A a leader, your maximum influence on any initiative is in the initial brief. This is where you lay out the specific results the initiative will deliver and provide guidance for the team so they can make the right trade-off decisions during execution. If the initial brief does not reflect your strategy it is unlikely to trickle in later.
Whenever you kick off a new action, whether it is a new project, a market entry, a product development effort or a process implementation, there is always a written or verbal brief to the team who will deliver it. Research on development projects has long established that the ability to impact cost and functional capabilities is highest at the start of a project, and then falls precipitously as decisions and mindsets are locked-in.
Taking the time to step back will become harder as progress reviews become more and more executional. Nobody wants to hear “Why didn’t you tell us this 6 months ago?” If the link to the strategy is not clearly established up-front in the brief, it is unlikely to be introduced later.
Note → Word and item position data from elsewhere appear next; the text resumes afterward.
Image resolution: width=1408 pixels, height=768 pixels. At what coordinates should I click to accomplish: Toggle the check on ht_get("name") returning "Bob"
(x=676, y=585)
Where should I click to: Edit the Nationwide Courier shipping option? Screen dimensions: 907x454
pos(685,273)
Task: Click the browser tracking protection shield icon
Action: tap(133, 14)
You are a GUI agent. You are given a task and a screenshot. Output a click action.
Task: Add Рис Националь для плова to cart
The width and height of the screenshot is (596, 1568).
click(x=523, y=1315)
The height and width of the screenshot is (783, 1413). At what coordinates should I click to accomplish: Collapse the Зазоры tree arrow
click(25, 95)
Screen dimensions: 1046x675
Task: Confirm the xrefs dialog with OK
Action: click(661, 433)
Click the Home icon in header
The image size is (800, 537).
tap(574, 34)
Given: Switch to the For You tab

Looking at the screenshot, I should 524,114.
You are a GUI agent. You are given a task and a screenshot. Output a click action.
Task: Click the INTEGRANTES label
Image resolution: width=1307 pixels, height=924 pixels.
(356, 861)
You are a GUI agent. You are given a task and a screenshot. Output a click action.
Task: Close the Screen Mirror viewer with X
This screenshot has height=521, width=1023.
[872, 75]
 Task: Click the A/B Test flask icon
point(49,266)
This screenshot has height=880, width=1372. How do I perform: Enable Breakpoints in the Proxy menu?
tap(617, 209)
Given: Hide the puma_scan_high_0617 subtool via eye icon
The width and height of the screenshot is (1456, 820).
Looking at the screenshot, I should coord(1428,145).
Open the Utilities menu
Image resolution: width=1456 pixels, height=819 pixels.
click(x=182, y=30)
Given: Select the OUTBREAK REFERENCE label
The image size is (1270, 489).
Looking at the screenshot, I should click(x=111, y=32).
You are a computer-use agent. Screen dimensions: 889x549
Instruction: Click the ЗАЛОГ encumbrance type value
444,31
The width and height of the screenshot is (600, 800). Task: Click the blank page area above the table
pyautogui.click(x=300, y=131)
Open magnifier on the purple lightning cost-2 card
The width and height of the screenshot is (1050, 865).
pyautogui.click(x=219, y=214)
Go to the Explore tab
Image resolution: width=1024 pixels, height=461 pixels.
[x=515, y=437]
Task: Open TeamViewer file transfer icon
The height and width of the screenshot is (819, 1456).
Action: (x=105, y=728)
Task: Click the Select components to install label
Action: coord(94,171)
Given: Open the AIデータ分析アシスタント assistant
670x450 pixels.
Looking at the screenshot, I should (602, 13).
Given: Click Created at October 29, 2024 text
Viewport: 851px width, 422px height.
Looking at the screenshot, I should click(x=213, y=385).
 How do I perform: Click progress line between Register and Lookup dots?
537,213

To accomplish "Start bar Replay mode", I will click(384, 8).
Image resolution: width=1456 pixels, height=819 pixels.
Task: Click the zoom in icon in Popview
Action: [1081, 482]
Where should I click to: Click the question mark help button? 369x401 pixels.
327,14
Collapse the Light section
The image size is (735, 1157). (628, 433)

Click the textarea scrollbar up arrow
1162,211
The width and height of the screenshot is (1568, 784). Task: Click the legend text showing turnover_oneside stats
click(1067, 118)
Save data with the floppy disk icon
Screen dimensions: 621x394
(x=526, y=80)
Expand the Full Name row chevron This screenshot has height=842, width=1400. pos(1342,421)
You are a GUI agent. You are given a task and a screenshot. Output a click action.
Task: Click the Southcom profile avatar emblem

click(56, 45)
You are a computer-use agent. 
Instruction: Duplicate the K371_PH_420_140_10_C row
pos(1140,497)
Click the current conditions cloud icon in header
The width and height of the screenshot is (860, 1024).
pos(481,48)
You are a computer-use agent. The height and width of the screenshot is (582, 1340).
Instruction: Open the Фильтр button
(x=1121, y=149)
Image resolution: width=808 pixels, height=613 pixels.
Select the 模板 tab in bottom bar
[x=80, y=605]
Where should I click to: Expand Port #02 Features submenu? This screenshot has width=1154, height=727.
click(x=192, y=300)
A good brief lays out the specific results expected and explains how they advance the strategy. How will success be “unquestionably” measured? What are the key underlying assumptions the team must confirm? What is the level of importance and urgency to guide the team when they make time, cost and quality trade-offs? Is there a next stage that builds upon this initiative?
Creating a good initial brief for a strategic initiative takes considerable thought, but is one of top management’s biggest contributions to successful execution.